#### THE TASK:
Return the entries verbatim and drop every picture.
|---|
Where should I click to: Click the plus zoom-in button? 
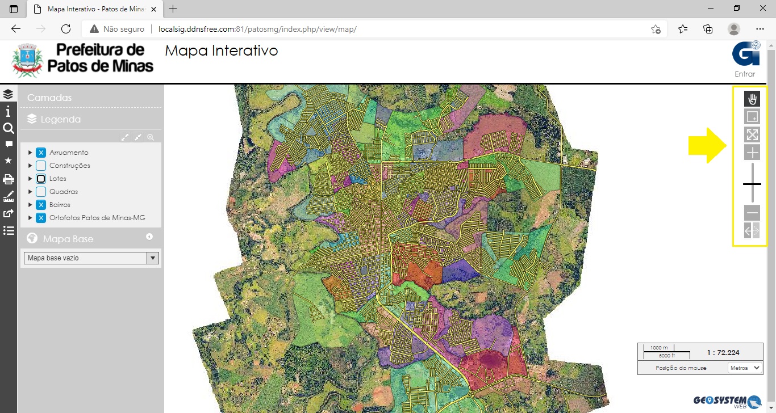click(x=752, y=153)
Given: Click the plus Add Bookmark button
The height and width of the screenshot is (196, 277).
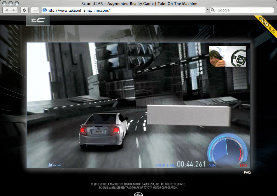Looking at the screenshot, I should coord(35,10).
|---|
#### TASK ANSWER:
Where should I click to: Click the plus zoom-in button? 
click(x=752, y=153)
Given: Click the plus Add Bookmark button
The height and width of the screenshot is (196, 277).
Looking at the screenshot, I should coord(35,10).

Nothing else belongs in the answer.